• **Text shown**:
---------------
Inside a Bilingual Voice AI Call: How NuPlay Handles Mid-Sentence Language Switches

Over 41 million people in the US speak Spanish as their primary language. A large share of them also speak English - and when they're frustrated, confused, or simply more comfortable, they switch. Mid-sentence. Without warning. Sometimes mid-word.

‍

Contact centers have known this for decades. The response, for most of that time, has been to build two separate call flows: press 1 for English, oprima 2 para español. It works - badly. The caller who switches languages mid-call gets dropped into the wrong flow, gets routed to hold, or gets a robotic response that ignores the switch entirely.

Voice AI was supposed to fix this. It hasn't. Not because the idea is wrong, but because most platforms treat bilingual handling as a feature - a checkbox, a configuration option, a language selector in the builder settings. That framing is wrong. Bilingual voice AI is an infrastructure problem, and it requires an infrastructure solution.

This is what that solution actually looks like.

‍

First, understand what's actually breaking

When an enterprise deploys a voice AI agent today, the bilingual problem shows up in three specific places. Each one is distinct. Most vendors only address one, if any.

‍

Problem 1 - The ASR layer can't hear the switch

Automatic Speech Recognition (ASR) is the layer that converts audio to text. Most ASR models are trained on monolingual data. When a caller says "I need help with my cuenta," a monolingual English ASR might transcribe it as "I need help with my cuenta" - or it might hallucinate an English word that sounds similar. "Counter." "Counted." The word gets lost before the AI has even started processing.
---------------
• **Collected data**:
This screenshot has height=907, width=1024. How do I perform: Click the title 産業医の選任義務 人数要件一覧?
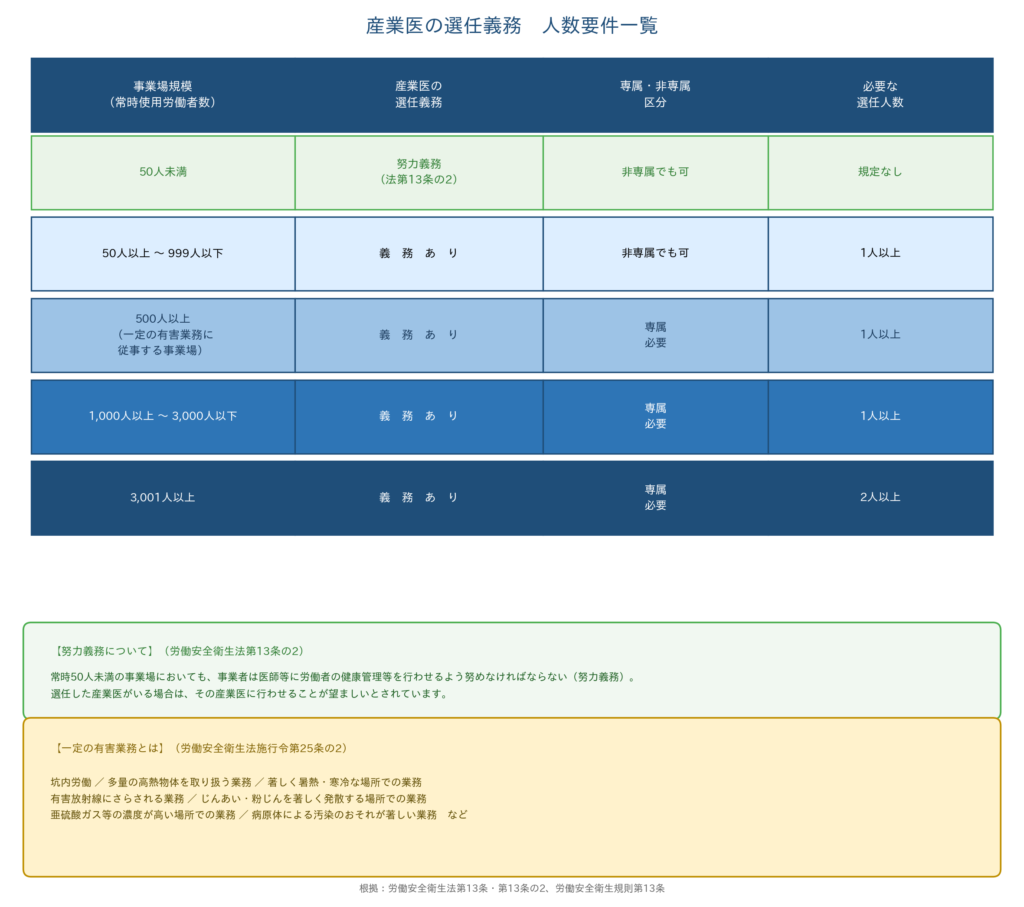(x=512, y=27)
---------------
• **Problem details**: Pick up the text on bilingual voice AI call handling right after its last sentence and keep writing it. The data was drawn from a separate source.

• **Answer to this exercise**:
This is the root failure. Everything downstream depends on the transcript. If the ASR can't produce an accurate transcript across both languages, no amount of clever LLM prompting will save the call.

‍

Problem 2 - Language detection is too slow, or too coarse

Even if the ASR captures the word correctly, the system still needs to know what language it's dealing with before it can respond appropriately. Most approaches use utterance-level language detection - they look at the whole sentence, assign a single language label, and proceed. This fails on code-switched input because the sentence contains both languages. One label has to win. The losing language gets ignored.

Some systems use word-level detection instead. This creates a different problem: filler words and short phrases trigger false switches. A caller says "okay" - a word that exists in Spanish too - and the system flips to Spanish. It's noise, not signal.

‍

Problem 3 - The LLM doesn't know when to actually switch

Even if the system correctly identifies that a switch has occurred, the response layer has to decide what to do with that information. Most implementations either respond in a fixed language regardless, or mirror every detected switch - including false ones. Neither is right.

The real requirement: respond in the language the caller has clearly committed to, not the language of the last word they said.

These three failure points compound each other. A bad transcript leads to wrong language detection, which leads to a mismatched response. By the time the caller hears the agent respond in the wrong language, the damage to the interaction is already done.

‍

What a real solution looks like: 5 layers

At Nurix, we didn't solve this by adding a language toggle. We built a five-layer pipeline that handles code-switching at every stage of a call - from the moment audio hits the system to post-call quality evaluation. Here's each layer, what it does, and why it matters for enterprise contact centers.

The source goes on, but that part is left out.